Write out the stretch from the line containing "The image size is (2047, 1121)." through the end of the rows, both included, as a JSON list of strings with one string per line. Skip blank lines and leave the pictures out.

■ Dataset content
══════════════════════════════
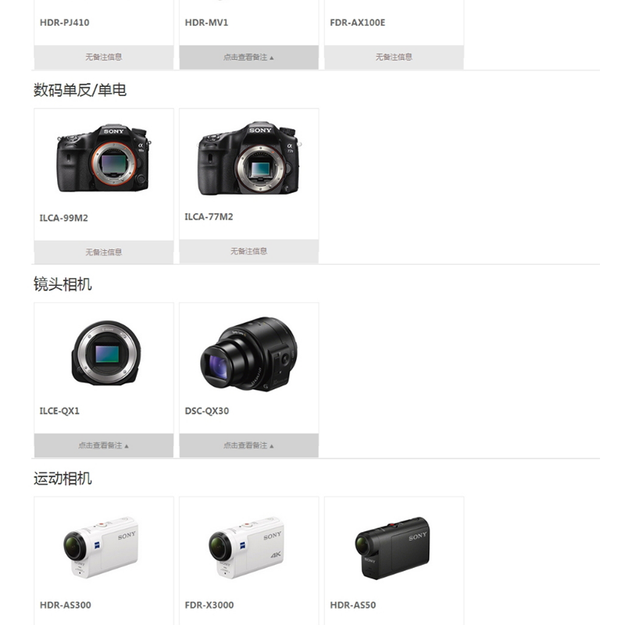Image resolution: width=625 pixels, height=625 pixels.
Task: Expand 点击查看备注 under ILCE-QX1
Action: (x=104, y=445)
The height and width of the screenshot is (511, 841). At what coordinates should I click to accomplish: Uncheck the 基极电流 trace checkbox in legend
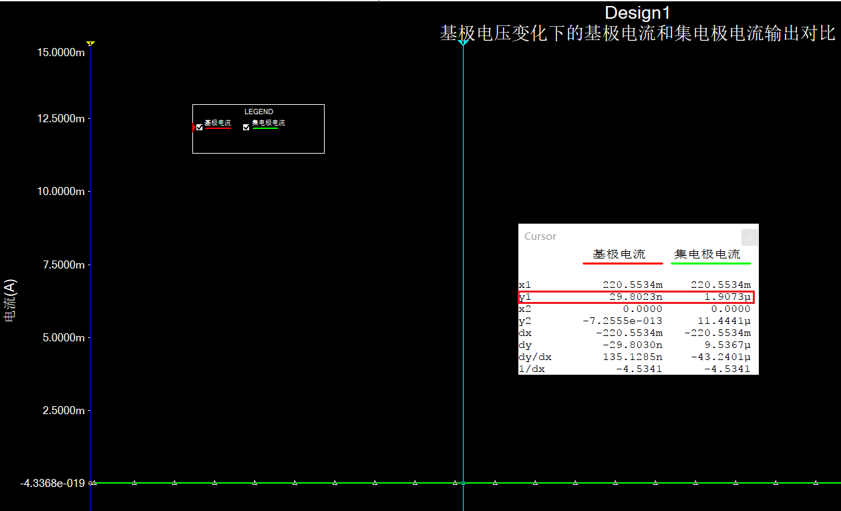(199, 127)
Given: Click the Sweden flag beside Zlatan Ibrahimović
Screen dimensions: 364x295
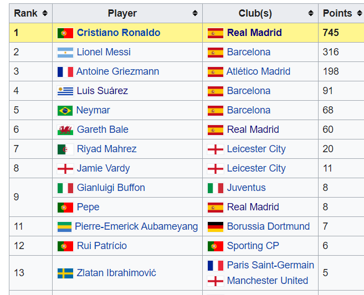Looking at the screenshot, I should point(65,273).
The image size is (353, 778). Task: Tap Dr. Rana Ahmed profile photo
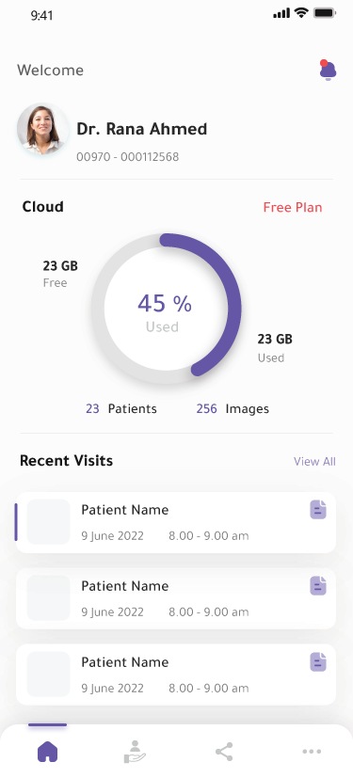[x=43, y=129]
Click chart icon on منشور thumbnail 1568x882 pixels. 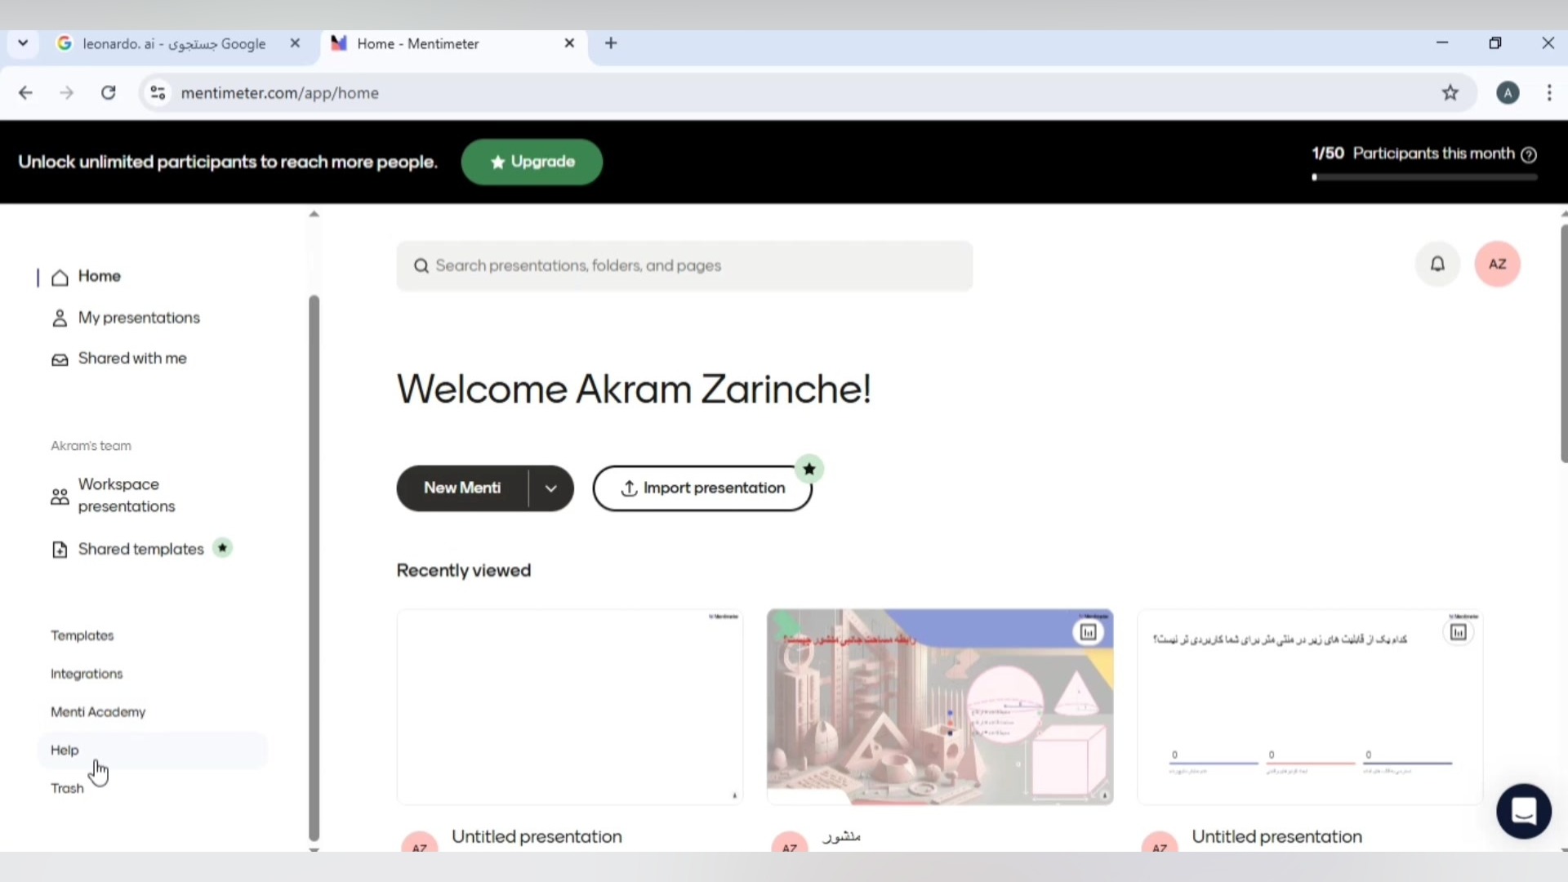tap(1088, 632)
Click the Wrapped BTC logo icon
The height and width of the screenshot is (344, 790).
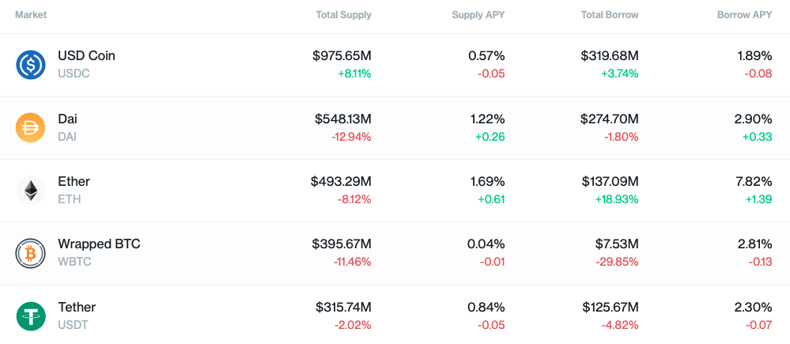pyautogui.click(x=31, y=253)
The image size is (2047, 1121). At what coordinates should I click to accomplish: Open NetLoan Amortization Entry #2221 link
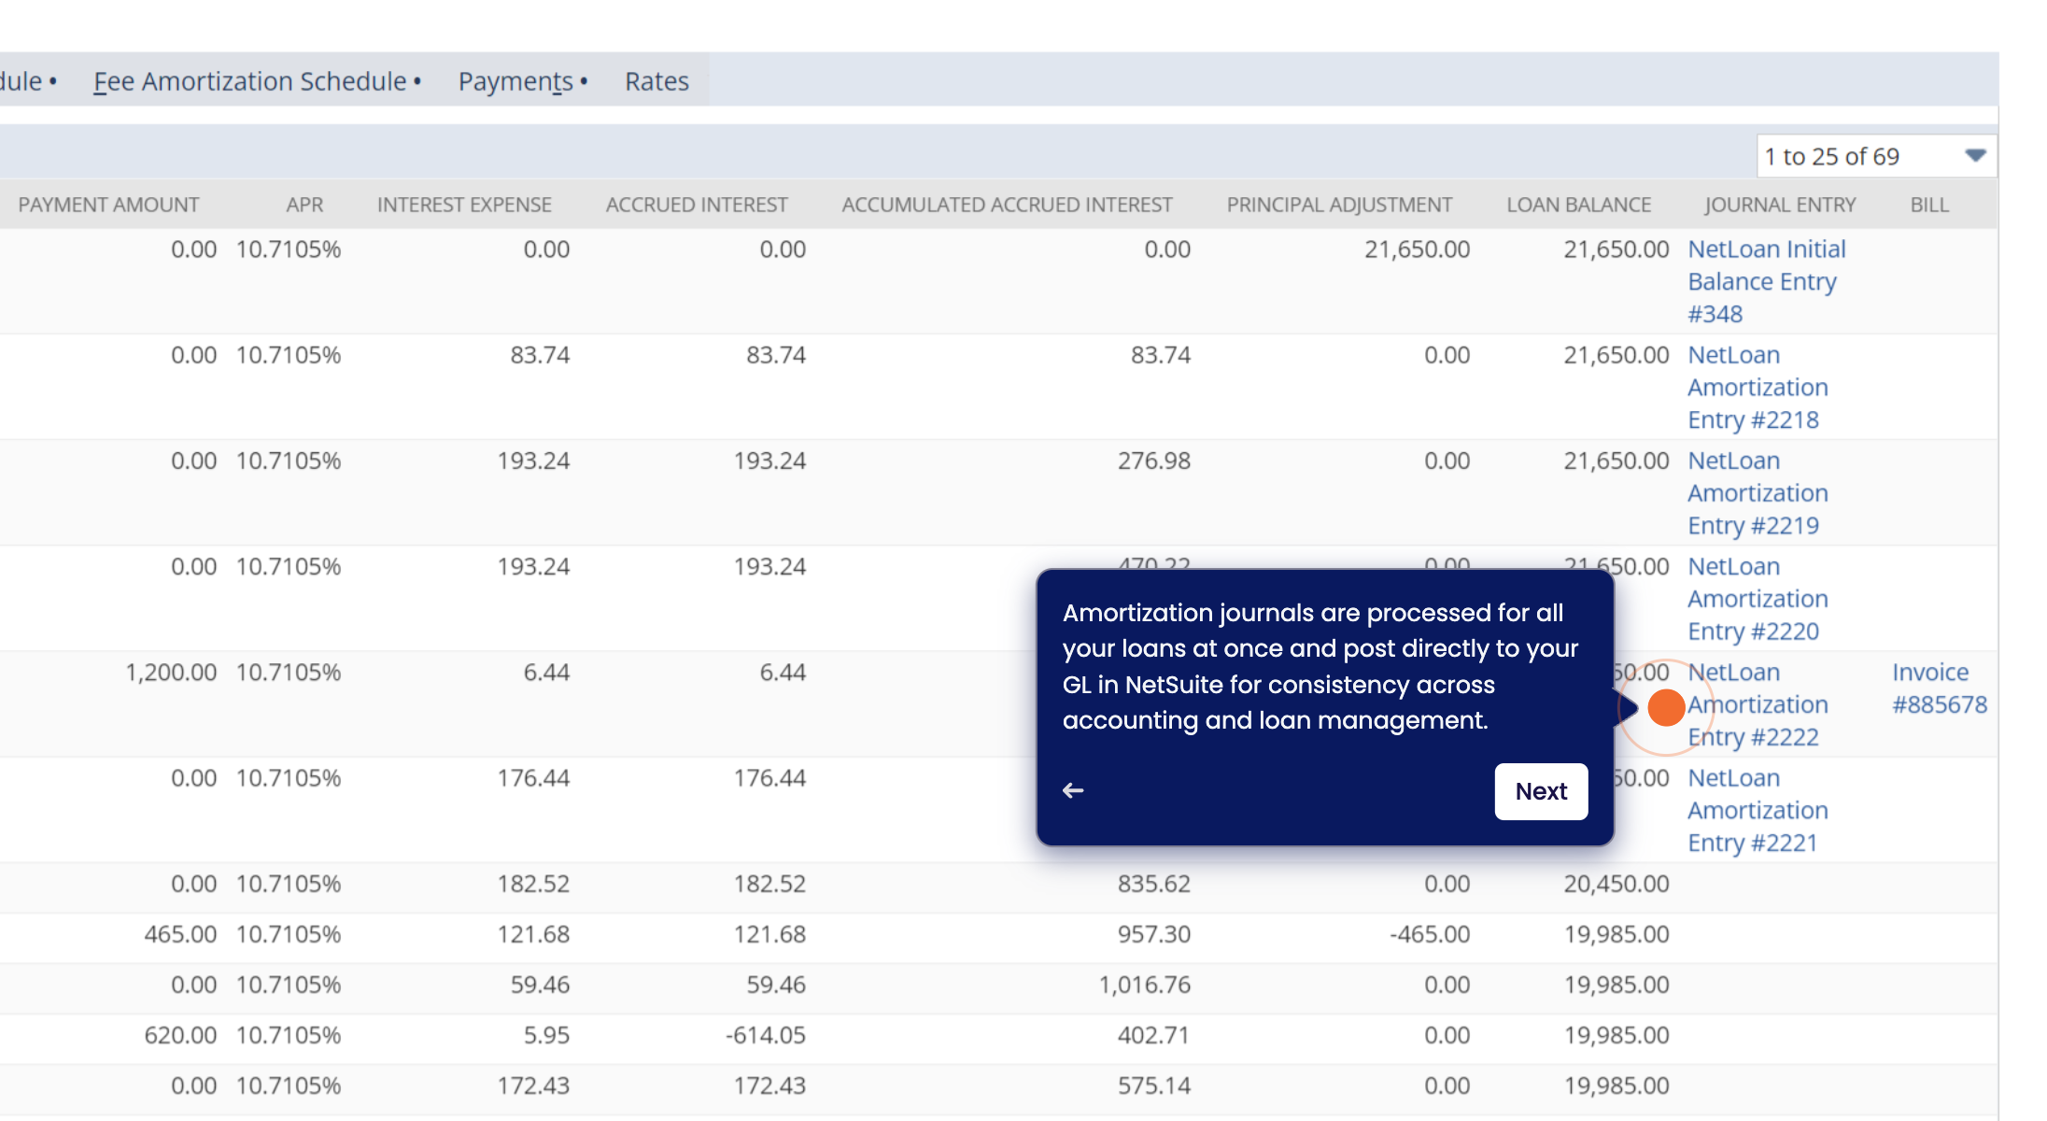1757,810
══════════════════════════════
■ Solution for this task
[
  "The image size is (2047, 1121). At what coordinates should I click to accomplish: Open NetLoan Amortization Entry #2221 link",
  "1757,810"
]